The article keeps mentioning that the drinks could have been spiked, but that seems very unlikely and a weird way to poison someone, especially since there doesn't seem to be a motive or relationship between the victims.
what's much more likely, given it's Laos, is that the whiskey was poorly homemade and the bar sourced their whiskey from that. unskillful distiller, laotian whiskey is a cultural tradition and whiskey is pretty easy to make. all you need is a still, but if you keep all of the distillation, the beginning of the liquid coming out is methanol, which is very poisonous. after the methanol is gone then it's all ethanol, which is the alcohol you're used to drinking and is less poisonous.
it sounds like this was in a bar, so the supplier of the bar probably got lazy or didn't want to waste any of the distillate they were making and kept the methanol in through negligence or greed.
I've watched a good chunk of videos on moonshine at home, and for anyone interested in this further, most of them are pretty clear and you can see the difference between the methanol and ethanol when collecting.
The methanol is cloudy, so the first jar+ is collected and separated. After that the remaining is collected for drinking. I believe that some people will then dump the methanol in their next mash to distill it again and get some of the ethanol that was also collected with the methanol. It's a pretty neat, and simple process with huge implications.
Yeah home brew whiskey is a tradition there apparently according to a Bourdain vlog I saw some years ago. People have to be careful with that stuff.
I tasted it and immediately I had red flags go up in my mind, the bottles I tried(had to make sure) definitely tasted homemade and not completely divorced from methanol
I dunno, as I understand it getting enough methanol to kill from bad distilling is possible, but really easy to avoid. Even the most amateur distiller could avoid it... and they would probably avoid it since corpses are lousy repeat customers.

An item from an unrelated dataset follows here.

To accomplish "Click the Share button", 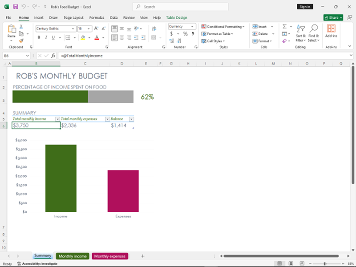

No, my guess would be is that someone in the supply chain was doing some minor fraud by adding some industrial ethanol and water to the the whisky. Add a bucks worth of industrial ethanol to a gallon of whiskey and boom, now you have two gallons of whiskey. It's gonna be mixed into drinks and sold to drunk tourists, and it probably tasted like crap to begin with, so who's gonna notice a slightly shittier flavor? Except this time somebody screwed up and got some de-natured alcohol rather then pure ethanol.
Industrial ethanol? It is still just ethanol. It is not more poisonous because it is "industrial".
When referring to "industrial alcohol" it always means methanol in that context.
And for industrial purposes fermentation is still the way to make ethanol, rather than chemical synthesis.
Finally, what is denatured alcohol even supposed to mean? Proteins can denature, but they are complex molecules. Alcohol cannot denature.
I am sorry, but what you write does not make any sense.
Denatured ethanol has denatonium benzoate in it, yes it's a strange word which I suspect primarily serves a legislative purpose. If it had been denatured alcohol, nobody would have died, it would have just tasted bitter.
easy to avoid if you want to avoid it.
I think you have a higher regard for the stringent ethics of poverty-stricken moonshiners than I do.
but what you're saying certainly could have happened also.
Looks like the headline was updated to 5 deaths now. What a tragic end to what should have been a fun and memorable night out.